[EXERCISE INPUTS Boundary: Start]
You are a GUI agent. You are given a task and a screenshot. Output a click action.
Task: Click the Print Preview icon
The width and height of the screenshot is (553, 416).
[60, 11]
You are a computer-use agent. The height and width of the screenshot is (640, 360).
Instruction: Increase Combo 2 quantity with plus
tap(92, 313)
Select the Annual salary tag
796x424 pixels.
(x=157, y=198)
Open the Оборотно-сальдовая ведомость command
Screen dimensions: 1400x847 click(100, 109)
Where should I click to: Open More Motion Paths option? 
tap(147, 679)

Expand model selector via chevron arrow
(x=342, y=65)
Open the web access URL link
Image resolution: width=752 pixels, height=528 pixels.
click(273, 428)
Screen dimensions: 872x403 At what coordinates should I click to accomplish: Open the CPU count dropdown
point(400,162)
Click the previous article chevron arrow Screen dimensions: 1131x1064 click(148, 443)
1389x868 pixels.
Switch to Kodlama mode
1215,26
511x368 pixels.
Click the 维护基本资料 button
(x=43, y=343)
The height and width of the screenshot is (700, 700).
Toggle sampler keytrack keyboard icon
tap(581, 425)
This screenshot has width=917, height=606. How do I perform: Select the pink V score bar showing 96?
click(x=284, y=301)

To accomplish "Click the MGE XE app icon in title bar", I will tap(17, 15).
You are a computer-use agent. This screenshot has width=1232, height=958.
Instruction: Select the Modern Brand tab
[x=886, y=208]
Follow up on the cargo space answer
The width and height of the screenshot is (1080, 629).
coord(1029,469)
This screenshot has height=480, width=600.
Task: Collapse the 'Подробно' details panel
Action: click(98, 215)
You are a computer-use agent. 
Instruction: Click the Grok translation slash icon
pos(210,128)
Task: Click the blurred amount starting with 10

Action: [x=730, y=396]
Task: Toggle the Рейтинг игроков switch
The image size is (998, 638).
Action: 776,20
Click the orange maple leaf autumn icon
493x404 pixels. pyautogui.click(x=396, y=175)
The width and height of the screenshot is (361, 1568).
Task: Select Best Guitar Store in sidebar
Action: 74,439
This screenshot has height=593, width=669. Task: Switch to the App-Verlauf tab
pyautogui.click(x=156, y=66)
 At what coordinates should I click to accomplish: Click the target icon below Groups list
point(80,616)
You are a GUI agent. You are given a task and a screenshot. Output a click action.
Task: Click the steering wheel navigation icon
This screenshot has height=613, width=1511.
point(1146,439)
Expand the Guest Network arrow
[EXERCISE INPUTS Boundary: End]
» WORK INSTRUCTION
Beginning at the top of the data, please return every line until and including the line containing "You are a computer-use agent. This", copied exactly, and nothing past it.

» RESPONSE TO THE TASK
You are a GUI agent. You are given a task and a screenshot. Output a click action.
Task: Click the Print Preview icon
The width and height of the screenshot is (553, 416).
[60, 11]
You are a computer-use agent. The height and width of the screenshot is (640, 360).
Instruction: Increase Combo 2 quantity with plus
tap(92, 313)
Select the Annual salary tag
796x424 pixels.
(x=157, y=198)
Open the Оборотно-сальдовая ведомость command
Screen dimensions: 1400x847 click(100, 109)
Where should I click to: Open More Motion Paths option? 
tap(147, 679)

Expand model selector via chevron arrow
(x=342, y=65)
Open the web access URL link
Image resolution: width=752 pixels, height=528 pixels.
click(273, 428)
Screen dimensions: 872x403 At what coordinates should I click to accomplish: Open the CPU count dropdown
point(400,162)
Click the previous article chevron arrow Screen dimensions: 1131x1064 click(148, 443)
1389x868 pixels.
Switch to Kodlama mode
1215,26
511x368 pixels.
Click the 维护基本资料 button
(x=43, y=343)
The height and width of the screenshot is (700, 700).
Toggle sampler keytrack keyboard icon
tap(581, 425)
This screenshot has width=917, height=606. How do I perform: Select the pink V score bar showing 96?
click(x=284, y=301)

To accomplish "Click the MGE XE app icon in title bar", I will tap(17, 15).
You are a computer-use agent. This screenshot has width=1232, height=958.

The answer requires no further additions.